The Scent Keeper(2)



“Now, breathe in deeply,” my father said.

I inhaled, and fell into the fragrance like Alice down the rabbit hole.



* * *



Later, after the bottle had been stoppered and sealed and put back in its drawer, I turned to my father. I could still smell the last of the fragrance lingering in the air.

“Tell me its story,” I asked him. “Please.”

“All right, little lark,” he said. He sat in the big chair and I nestled in next to him. The fire crackled in the woodstove; the world outside was still.

“Once upon a time, Emmeline…” he began, and his voice rolled around the rhyme of it as if the words were made of chocolate.

Once upon a time, Emmeline, there was a beautiful queen who was trapped in a great white castle. None of the big, bold knights could save her. “Bring me a smell that will break the walls,” she asked a brave young boy named Jack …

I listened, while the scents found their hiding places in the cracks in the floorboards, and the words of the story, and the rest of my life.





THE SCENT HUNTER


After that, I asked every day: “Please can we open another one?”
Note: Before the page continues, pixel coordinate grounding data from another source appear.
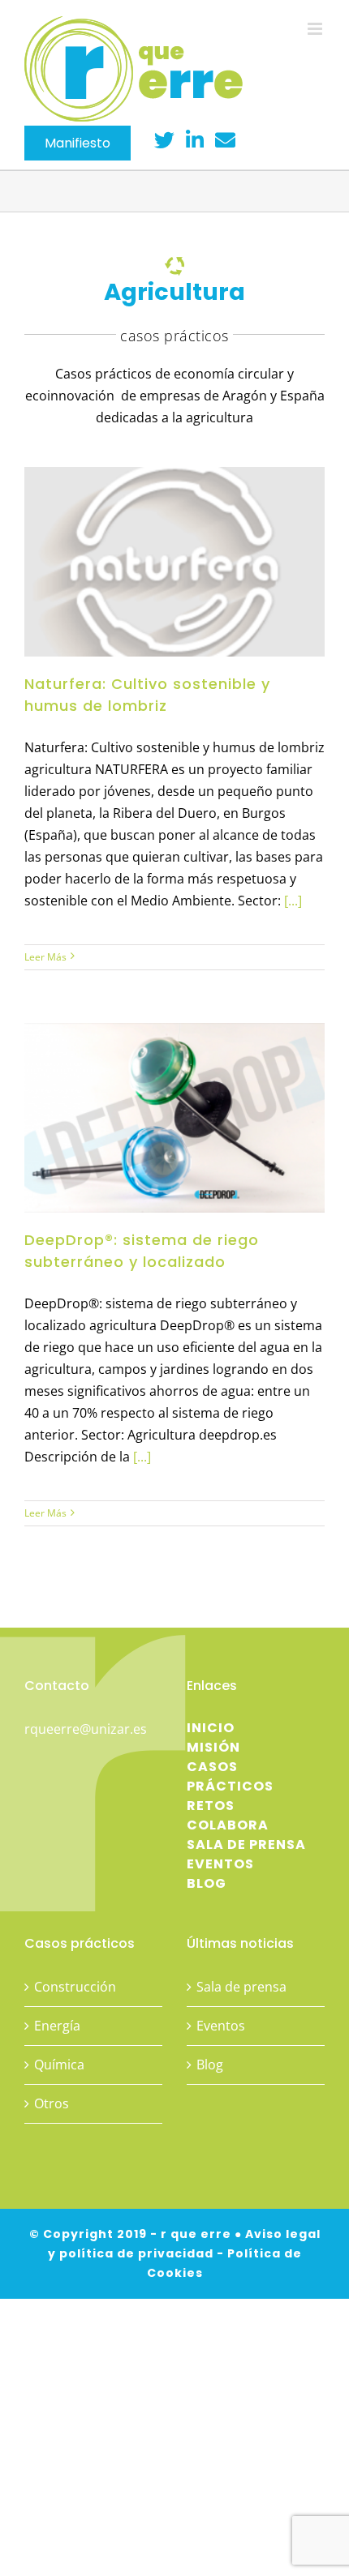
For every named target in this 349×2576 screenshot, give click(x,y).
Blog (206, 1883)
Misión (213, 1747)
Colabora (228, 1825)
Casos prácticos (230, 1776)
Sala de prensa (246, 1844)
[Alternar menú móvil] (316, 28)
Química (59, 2064)
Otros (51, 2103)
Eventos (220, 1864)
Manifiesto (77, 143)
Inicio (211, 1727)
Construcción (75, 1987)
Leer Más (45, 957)
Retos (211, 1805)
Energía (57, 2026)
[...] (291, 900)
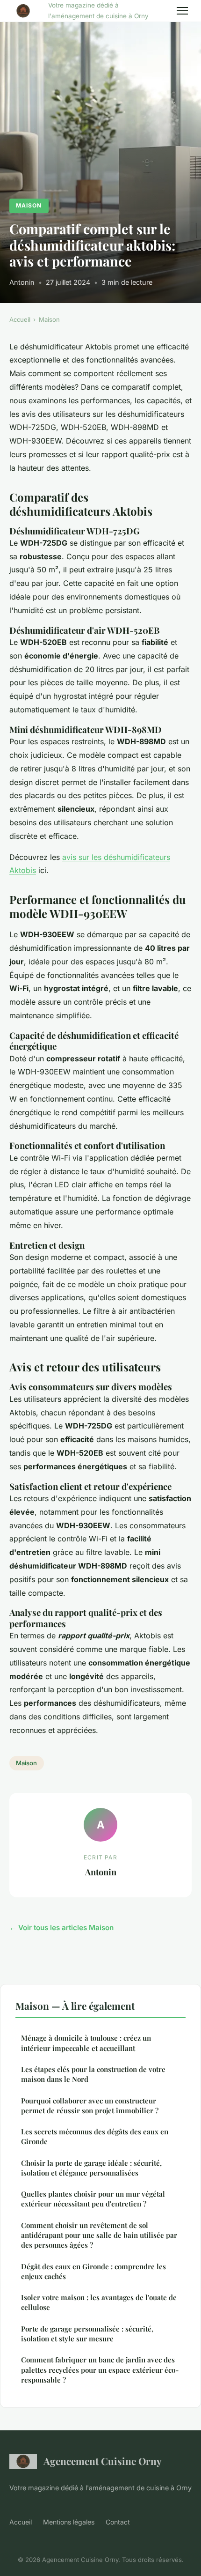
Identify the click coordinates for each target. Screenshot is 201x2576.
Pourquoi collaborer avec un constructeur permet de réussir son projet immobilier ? (89, 2105)
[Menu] (182, 10)
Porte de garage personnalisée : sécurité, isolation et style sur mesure (87, 2333)
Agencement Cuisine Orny (102, 2460)
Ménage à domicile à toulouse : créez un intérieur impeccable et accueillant (86, 2042)
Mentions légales (68, 2522)
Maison (29, 205)
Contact (118, 2522)
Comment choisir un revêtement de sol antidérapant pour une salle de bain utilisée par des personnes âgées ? (99, 2235)
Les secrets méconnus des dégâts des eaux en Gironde (94, 2136)
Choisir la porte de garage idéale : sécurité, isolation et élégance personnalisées (91, 2167)
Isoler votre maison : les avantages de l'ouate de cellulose (99, 2302)
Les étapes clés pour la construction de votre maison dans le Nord (93, 2074)
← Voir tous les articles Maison (61, 1927)
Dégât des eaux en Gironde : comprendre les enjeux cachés (93, 2271)
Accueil (19, 319)
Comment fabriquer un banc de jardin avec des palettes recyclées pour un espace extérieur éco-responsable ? (100, 2369)
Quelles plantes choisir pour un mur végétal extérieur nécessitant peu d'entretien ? (93, 2198)
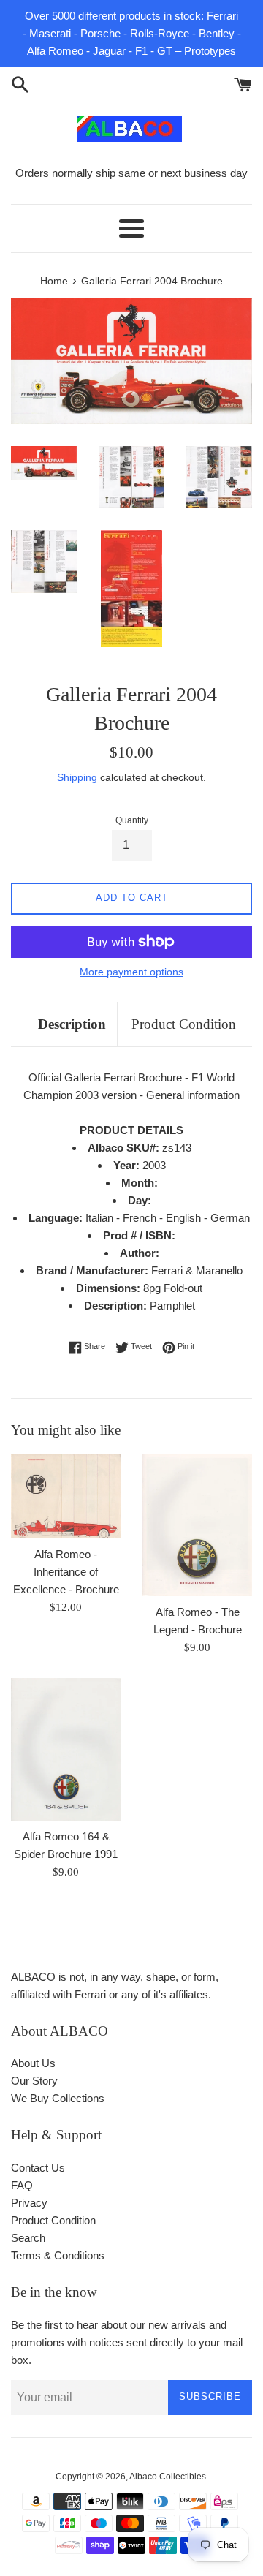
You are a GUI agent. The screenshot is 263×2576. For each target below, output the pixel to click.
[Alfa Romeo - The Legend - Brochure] (197, 1525)
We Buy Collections (57, 2098)
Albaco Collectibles (167, 2476)
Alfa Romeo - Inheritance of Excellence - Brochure (66, 1571)
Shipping (77, 777)
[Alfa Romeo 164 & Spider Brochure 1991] (66, 1749)
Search (28, 2238)
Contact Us (38, 2167)
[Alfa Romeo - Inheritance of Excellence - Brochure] (66, 1496)
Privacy (29, 2203)
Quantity (131, 820)
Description (72, 1024)
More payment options (131, 972)
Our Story (34, 2080)
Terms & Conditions (57, 2255)
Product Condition (184, 1024)
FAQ (22, 2185)
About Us (33, 2063)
He’d relent eventually, but never as often as I wanted him to.

“The bottles protect the papers,” he said. “If we open them too often, the scents will disappear.”

It made no sense to me. Scents were like rain, or birds. They left and came back. They told you their own stories, letting you know when the tide was low or the oatmeal was done cooking or the apple trees were getting ready to bloom. But they never stayed.
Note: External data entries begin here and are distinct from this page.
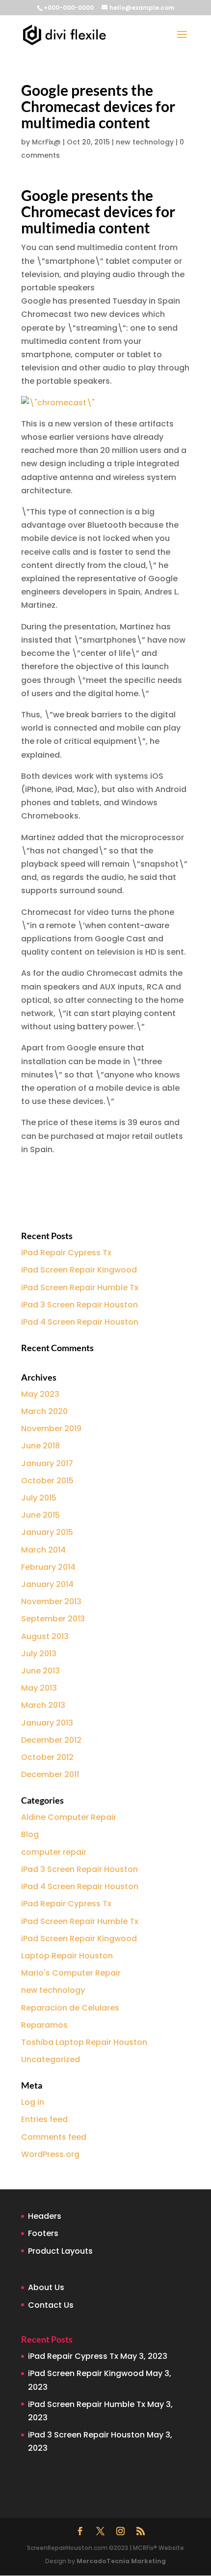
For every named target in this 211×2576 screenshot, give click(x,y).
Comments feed (53, 2137)
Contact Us (51, 2305)
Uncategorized (50, 2059)
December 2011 (50, 1774)
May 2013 (39, 1688)
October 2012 (47, 1757)
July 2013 (38, 1653)
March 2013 (43, 1705)
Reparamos (44, 2025)
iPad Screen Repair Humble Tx (79, 1287)
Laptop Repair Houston (67, 1955)
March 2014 (43, 1550)
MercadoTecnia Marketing (121, 2561)
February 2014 (48, 1567)
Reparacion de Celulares (70, 2007)
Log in (32, 2102)
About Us (46, 2287)
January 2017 (47, 1463)
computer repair (53, 1852)
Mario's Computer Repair (71, 1973)
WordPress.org (50, 2154)
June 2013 (40, 1670)
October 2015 (47, 1480)
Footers (43, 2233)
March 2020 (44, 1411)
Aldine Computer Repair (68, 1817)
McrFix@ (46, 142)
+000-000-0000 (69, 7)
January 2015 (47, 1532)
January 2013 (47, 1722)
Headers (44, 2216)
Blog (30, 1834)
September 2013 (53, 1618)
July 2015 (38, 1497)
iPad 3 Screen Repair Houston (79, 1304)
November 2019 (51, 1428)
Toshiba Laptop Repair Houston (84, 2042)
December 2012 (51, 1740)
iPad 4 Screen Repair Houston (79, 1322)
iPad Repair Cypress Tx (66, 1252)
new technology (145, 142)
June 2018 (40, 1445)
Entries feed (44, 2119)
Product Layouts (60, 2251)
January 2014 (47, 1584)
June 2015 (40, 1515)
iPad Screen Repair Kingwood (79, 1269)
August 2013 (45, 1636)
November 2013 (51, 1601)
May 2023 (40, 1394)
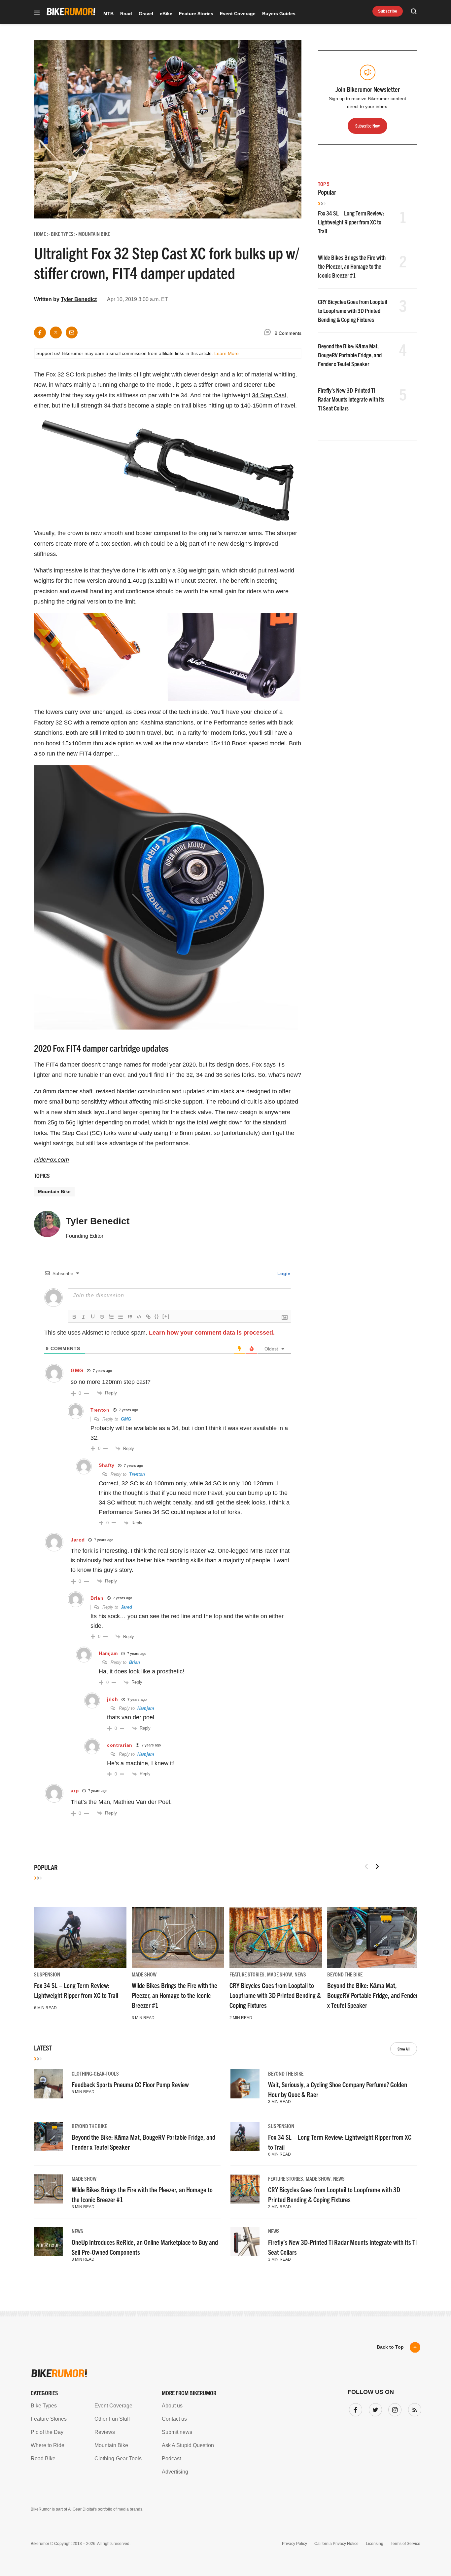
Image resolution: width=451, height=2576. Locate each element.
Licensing (374, 2543)
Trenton (137, 1474)
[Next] (377, 1866)
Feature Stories (196, 13)
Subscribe (387, 11)
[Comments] (269, 333)
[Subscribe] (413, 2408)
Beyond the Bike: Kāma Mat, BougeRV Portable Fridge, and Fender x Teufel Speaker (350, 355)
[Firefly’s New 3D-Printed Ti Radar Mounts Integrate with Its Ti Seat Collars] (245, 2241)
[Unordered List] (120, 1317)
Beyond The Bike (345, 1974)
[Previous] (366, 1866)
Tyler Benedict (79, 299)
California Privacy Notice (336, 2543)
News (300, 1974)
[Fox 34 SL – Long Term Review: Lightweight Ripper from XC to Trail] (80, 1937)
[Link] (148, 1317)
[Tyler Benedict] (47, 1227)
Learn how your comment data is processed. (212, 1332)
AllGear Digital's (82, 2509)
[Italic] (83, 1317)
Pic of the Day (47, 2432)
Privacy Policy (294, 2543)
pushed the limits (109, 374)
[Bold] (74, 1317)
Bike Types (44, 2405)
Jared (126, 1607)
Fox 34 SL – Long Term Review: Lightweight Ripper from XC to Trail (351, 222)
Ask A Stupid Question (188, 2445)
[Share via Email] (72, 332)
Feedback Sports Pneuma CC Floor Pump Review (130, 2084)
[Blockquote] (129, 1317)
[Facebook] (354, 2408)
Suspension (47, 1974)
Even as a young child, however, I understood that those scent-papers were different, magical somehow. They held entire worlds. I could recognize bits of them—the smell of a fruit, but one more full and sweet than anything I had ever tasted. Or an animal, lazier than any I had ever met. Many of the scents were utterly foreign, however—sharp and fast, smooth and unsettling.

I wanted to dive into those worlds; I wanted to understand what made their smells. Even more than that, I wanted to be Jack the Scent Hunter, the hero of my father’s stories, flying through the canopies of dripping jungles and climbing to the tops of mountains, all to catch the fragrance of one tiny flower.
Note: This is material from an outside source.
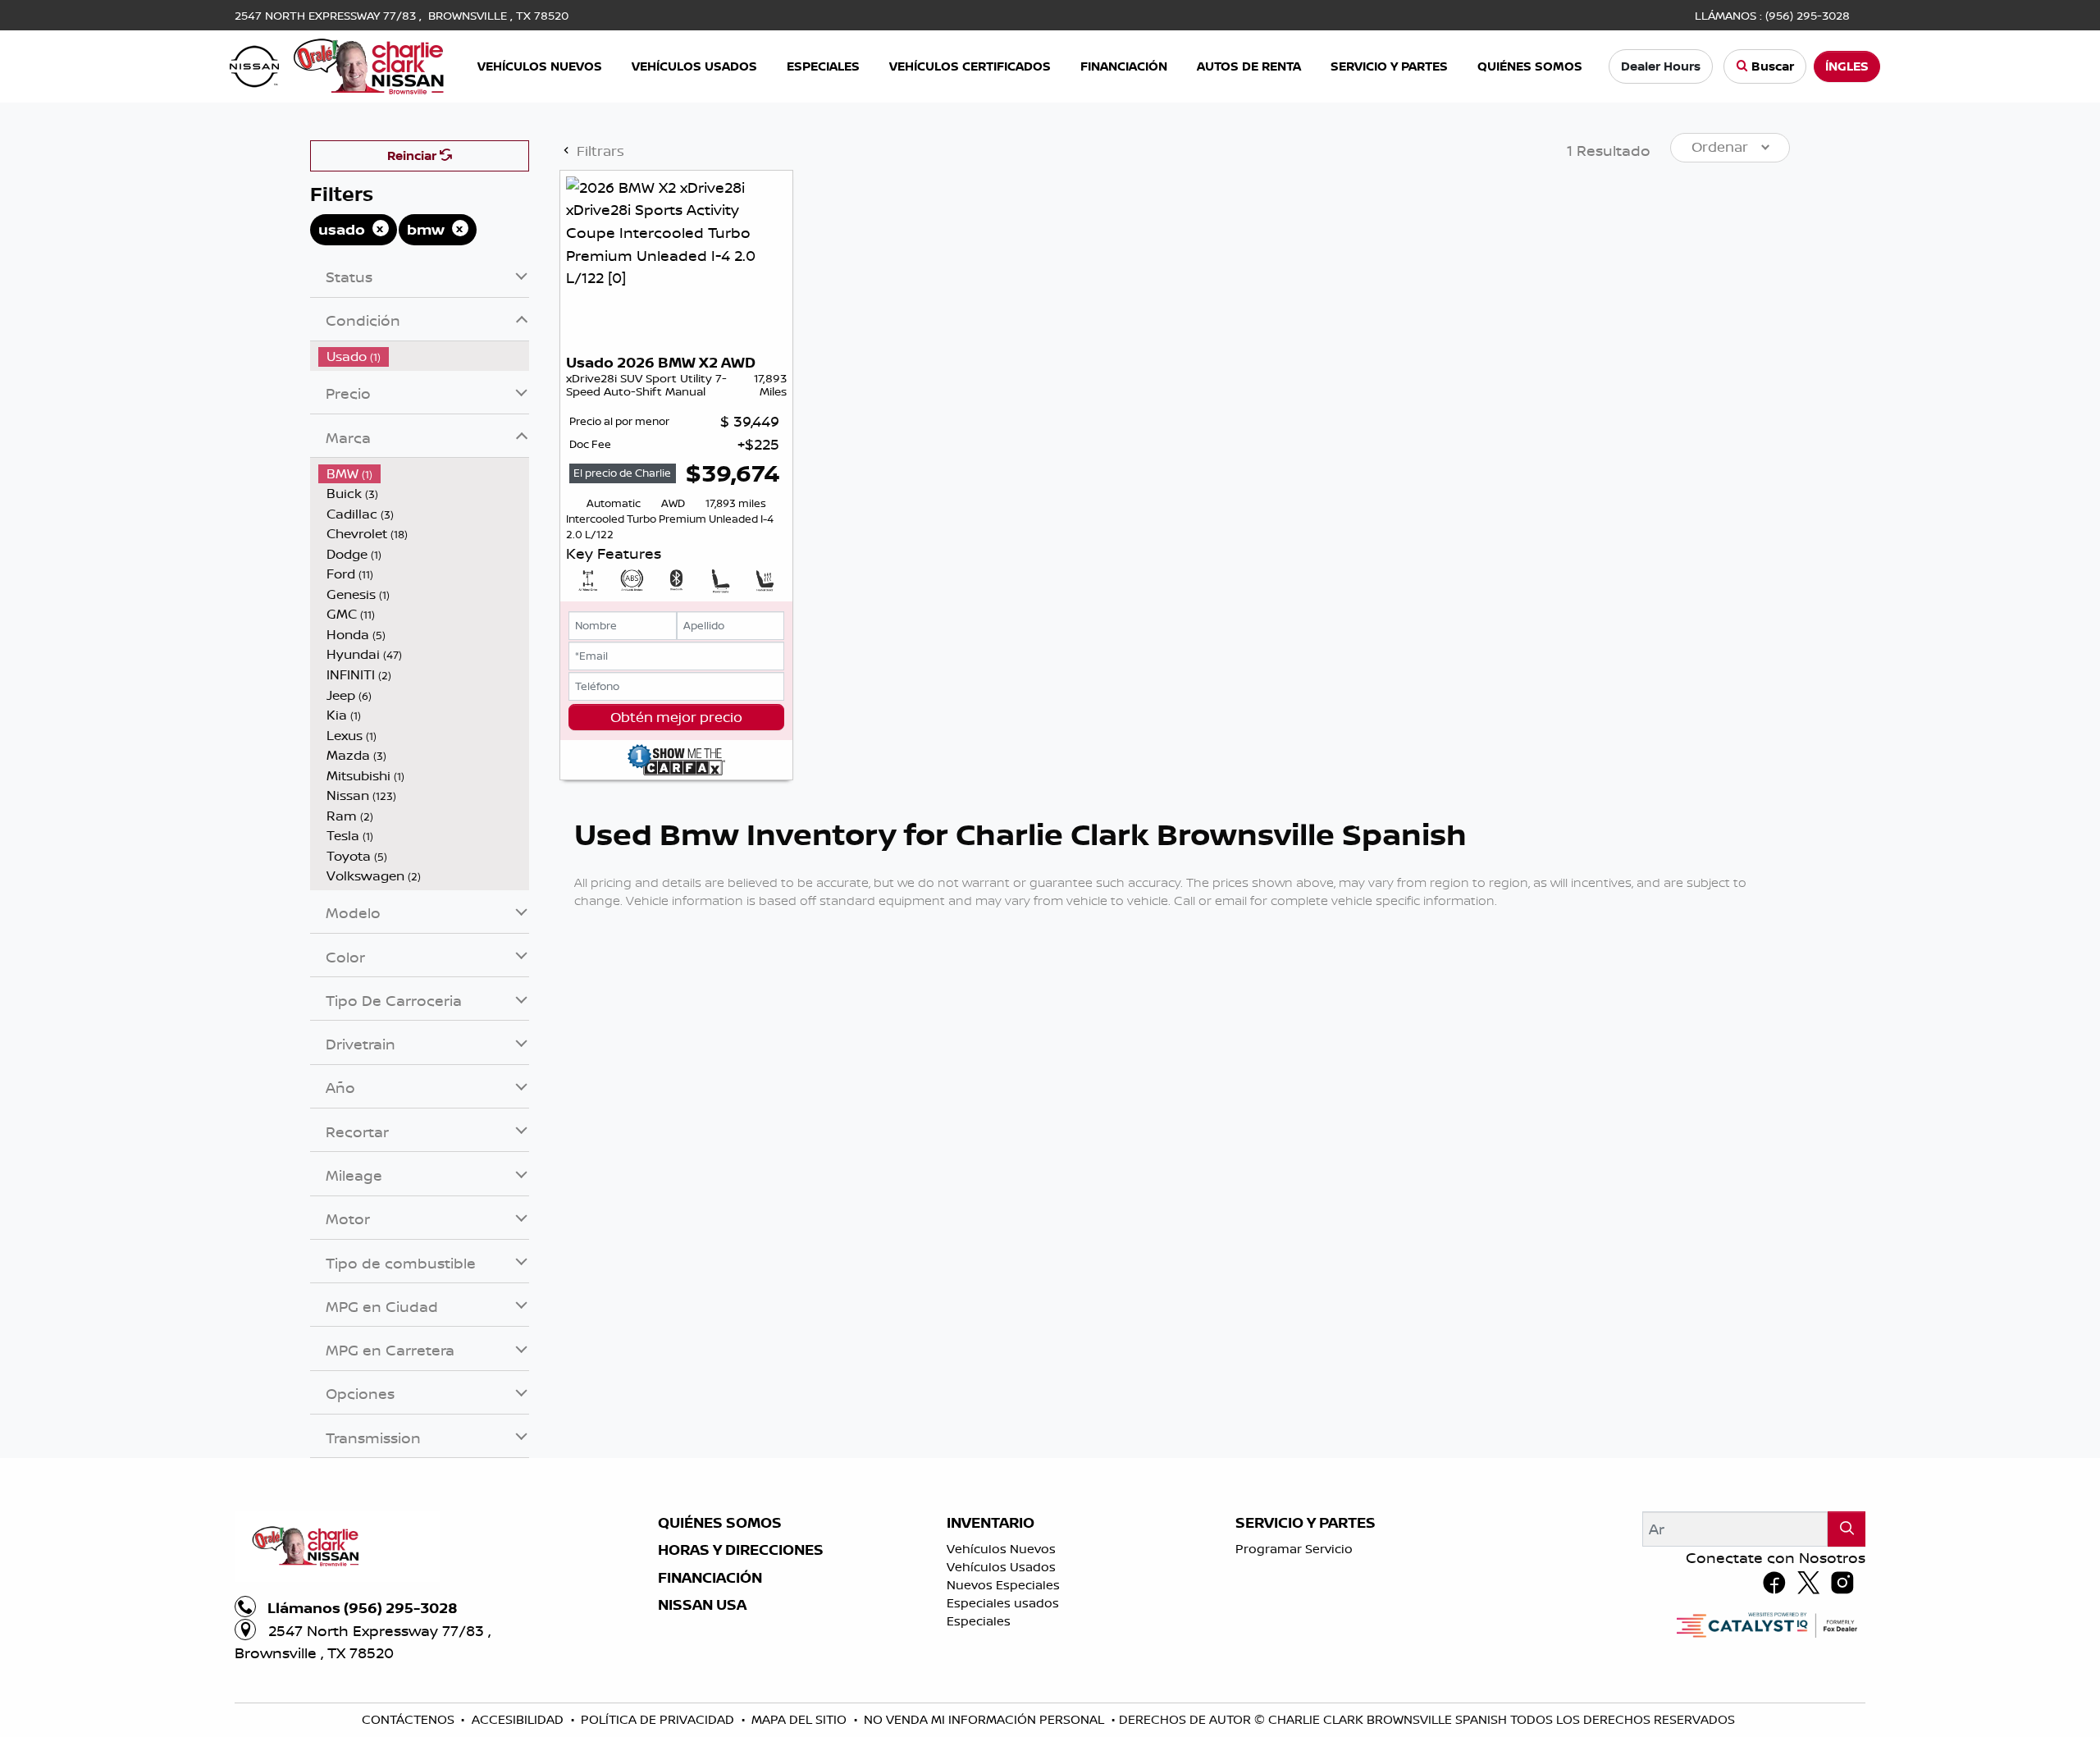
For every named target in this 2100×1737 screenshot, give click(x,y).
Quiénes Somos (720, 1523)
“How did he do it?” I asked my father. “How did Jack find the scents?”

“By following this,” he said, tapping the bridge of my nose.

I paused. “How?” I asked.

My father smiled. “You just get out of its way, I suppose.”

I didn’t understand exactly what he meant, but from then on I tried my utmost to let my nose lead me. I lifted it to every change in the weather, and then checked the smell of the dirt to see how it responded. The salt from the sea was a constant twist in the air, but when I breathed in I noticed how it got stronger when the waves were crashing. I caught a bright green scent, falling through the Douglas firs like a waterfall, and tracked it back to the breeze, the way it moved through the tops of the trees, brushing the needles together.

Every day I was out of my loft at dawn, determined to find every smell I could.

“You’re my wake-up call,” my father said as I clattered down my ladder. “My lark of the morning.”



* * *



We spent much of our days outside. We raised chickens for eggs and tended the fruit trees and the vegetable garden. Even so, the majority of our food was gathered from the untamed portions of our island. I cannot remember a time when I was not a part of this process, and by the age of eight, I considered myself an essential, if not quite equal, partner in our survival.

“Foragers feast,” my father would say, and we’d set out into the woods, cedar bark baskets in our hands. In the summer, we harvested bright red huckleberries, and salal berries so dark blue they looked like night in your hand. In the fall, we found mushrooms hiding under the trees—I was captivated by the convoluted morels, each one a labyrinth of nooks and crannies.

“Tell me its story?” I asked my father one day. I pushed the curls back from my face and looked up at him. “Please?”

He looked down at me and thought for a moment, considering the morel in my hand.

Once upon a time, Emmeline, he began, Jack found himself in an enchanted forest where the trees were as tall as the sky. In the forest there was a beautiful sorceress who lived in a mansion made of scents, and when Jack saw her, he fell in love. The sorceress took him to her magnificent house, but once he was inside, he found he could not get out.

“Oh no,” I said, shivering into the danger of it.

“Should I keep going?” he asked.

“Yes, please.”

“I won’t let you go,” said the sorceress, and she led him into a room filled with a fragrance so mesmerizing he forgot the world outside. Whenever he started to remember, she showed him another room, each more enchanting than the last.

Jack wandered that mansion for years, until one day he discovered a room he’d never seen before. When he entered, he smelled a scent that took him back to all the things he wished he’d done, and all the things he had wished he could be. Then he saw a key, hanging by a blue ribbon on a hook next to a door.

I waited in anticipation. I loved magic keys.

And so, my father said, he took the key and opened the door and never went back again.